(RECORDS FOR THIS TASK)

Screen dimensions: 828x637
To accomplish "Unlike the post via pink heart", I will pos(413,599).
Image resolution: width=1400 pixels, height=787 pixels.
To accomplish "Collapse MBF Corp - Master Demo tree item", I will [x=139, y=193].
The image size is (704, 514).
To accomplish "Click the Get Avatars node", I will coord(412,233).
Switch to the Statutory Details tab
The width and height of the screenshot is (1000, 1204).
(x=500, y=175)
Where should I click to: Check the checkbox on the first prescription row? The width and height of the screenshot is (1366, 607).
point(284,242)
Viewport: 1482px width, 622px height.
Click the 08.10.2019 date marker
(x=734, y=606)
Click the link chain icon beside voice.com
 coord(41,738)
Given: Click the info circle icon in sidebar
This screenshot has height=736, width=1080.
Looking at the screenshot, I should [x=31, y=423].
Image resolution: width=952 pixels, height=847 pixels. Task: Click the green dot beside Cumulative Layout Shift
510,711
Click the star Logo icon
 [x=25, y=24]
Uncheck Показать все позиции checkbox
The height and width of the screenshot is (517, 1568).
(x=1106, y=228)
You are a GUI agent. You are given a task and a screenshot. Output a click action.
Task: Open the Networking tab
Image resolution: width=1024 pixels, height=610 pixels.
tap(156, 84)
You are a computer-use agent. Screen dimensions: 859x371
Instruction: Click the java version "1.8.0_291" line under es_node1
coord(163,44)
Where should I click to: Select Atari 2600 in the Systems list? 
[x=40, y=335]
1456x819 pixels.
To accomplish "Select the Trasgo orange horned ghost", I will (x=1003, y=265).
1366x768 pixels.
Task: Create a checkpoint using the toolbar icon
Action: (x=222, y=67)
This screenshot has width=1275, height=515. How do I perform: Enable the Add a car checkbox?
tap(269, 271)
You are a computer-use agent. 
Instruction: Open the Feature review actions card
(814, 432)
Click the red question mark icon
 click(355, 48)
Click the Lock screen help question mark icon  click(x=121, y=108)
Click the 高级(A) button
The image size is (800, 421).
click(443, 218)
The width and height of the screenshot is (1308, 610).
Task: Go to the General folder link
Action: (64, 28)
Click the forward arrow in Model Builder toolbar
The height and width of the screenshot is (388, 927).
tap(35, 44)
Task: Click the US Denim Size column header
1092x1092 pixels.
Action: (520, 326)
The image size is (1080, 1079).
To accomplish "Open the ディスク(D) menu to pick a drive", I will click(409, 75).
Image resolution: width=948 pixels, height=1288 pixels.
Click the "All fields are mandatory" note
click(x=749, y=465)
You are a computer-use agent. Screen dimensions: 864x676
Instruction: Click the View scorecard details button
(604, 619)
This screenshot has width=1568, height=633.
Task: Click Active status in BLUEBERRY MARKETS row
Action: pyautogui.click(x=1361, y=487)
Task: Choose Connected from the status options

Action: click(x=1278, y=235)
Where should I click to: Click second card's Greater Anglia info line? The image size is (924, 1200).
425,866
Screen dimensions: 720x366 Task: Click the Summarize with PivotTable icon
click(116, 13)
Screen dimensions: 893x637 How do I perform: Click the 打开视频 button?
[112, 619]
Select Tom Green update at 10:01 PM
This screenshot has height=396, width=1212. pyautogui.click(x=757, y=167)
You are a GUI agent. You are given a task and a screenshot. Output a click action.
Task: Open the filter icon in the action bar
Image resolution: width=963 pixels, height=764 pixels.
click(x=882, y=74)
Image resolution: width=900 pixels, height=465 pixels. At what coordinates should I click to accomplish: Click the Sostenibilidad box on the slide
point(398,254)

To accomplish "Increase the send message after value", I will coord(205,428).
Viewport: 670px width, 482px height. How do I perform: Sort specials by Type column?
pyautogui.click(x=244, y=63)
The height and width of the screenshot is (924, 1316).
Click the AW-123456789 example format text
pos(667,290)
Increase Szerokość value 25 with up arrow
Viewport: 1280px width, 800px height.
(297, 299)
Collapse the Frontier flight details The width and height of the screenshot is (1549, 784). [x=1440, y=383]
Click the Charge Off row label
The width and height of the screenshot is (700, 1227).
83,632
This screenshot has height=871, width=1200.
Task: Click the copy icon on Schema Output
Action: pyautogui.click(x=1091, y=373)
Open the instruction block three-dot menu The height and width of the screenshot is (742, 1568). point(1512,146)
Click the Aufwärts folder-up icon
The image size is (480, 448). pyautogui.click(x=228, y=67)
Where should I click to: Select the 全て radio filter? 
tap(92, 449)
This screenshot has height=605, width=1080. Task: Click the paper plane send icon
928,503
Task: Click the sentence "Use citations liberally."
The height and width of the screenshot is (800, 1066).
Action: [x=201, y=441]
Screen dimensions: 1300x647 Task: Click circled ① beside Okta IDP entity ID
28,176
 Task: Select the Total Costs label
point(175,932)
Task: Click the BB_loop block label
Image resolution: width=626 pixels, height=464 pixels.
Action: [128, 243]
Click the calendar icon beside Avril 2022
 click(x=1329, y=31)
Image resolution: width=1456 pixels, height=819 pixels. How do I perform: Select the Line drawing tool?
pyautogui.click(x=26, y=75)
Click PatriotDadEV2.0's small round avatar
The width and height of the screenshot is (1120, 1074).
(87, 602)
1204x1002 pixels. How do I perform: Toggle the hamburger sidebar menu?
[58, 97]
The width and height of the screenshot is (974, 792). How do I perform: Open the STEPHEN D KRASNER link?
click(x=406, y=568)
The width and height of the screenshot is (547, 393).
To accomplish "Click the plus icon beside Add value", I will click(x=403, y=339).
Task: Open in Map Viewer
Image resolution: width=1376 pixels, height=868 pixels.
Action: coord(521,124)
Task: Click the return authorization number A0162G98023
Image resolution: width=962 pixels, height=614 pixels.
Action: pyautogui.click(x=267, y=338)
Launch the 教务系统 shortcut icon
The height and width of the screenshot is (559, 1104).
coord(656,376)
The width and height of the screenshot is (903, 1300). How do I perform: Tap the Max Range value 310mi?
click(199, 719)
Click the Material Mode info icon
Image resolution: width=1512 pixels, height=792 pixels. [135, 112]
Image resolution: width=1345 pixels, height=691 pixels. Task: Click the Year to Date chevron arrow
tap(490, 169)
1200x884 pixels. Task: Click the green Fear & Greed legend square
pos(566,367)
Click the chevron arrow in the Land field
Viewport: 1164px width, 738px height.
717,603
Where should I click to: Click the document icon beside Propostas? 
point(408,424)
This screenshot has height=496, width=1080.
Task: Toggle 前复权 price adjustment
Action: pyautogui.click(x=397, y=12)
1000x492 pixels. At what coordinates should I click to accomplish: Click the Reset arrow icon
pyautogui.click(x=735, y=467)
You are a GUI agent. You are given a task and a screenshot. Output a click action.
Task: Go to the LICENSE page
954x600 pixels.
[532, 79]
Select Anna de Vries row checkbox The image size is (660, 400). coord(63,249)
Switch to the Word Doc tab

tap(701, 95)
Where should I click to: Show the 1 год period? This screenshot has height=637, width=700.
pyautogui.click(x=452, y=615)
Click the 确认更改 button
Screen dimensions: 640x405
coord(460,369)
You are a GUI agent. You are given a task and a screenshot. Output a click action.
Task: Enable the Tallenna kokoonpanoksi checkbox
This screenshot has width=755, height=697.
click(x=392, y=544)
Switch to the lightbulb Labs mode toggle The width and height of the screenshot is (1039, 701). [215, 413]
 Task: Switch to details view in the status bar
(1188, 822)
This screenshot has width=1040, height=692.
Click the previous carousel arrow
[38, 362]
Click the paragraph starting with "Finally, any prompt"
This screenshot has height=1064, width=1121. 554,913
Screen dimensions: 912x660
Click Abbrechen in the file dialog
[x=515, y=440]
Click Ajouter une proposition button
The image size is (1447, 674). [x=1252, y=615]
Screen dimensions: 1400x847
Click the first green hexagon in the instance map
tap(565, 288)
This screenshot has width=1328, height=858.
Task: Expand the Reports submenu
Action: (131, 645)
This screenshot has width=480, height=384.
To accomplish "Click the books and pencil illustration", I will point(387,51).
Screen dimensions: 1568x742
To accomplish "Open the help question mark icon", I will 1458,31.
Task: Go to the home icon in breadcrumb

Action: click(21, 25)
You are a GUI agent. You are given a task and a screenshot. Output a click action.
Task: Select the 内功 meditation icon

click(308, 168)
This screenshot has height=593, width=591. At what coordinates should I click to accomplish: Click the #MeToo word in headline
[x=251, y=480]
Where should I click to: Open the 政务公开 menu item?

(DIRECTIONS FOR THIS TASK) Whenever a line in the listing above includes the word "Increase", return that line.

(RESULT OF THIS EXERCISE)
To accomplish "Increase the send message after value", I will coord(205,428).
Increase Szerokość value 25 with up arrow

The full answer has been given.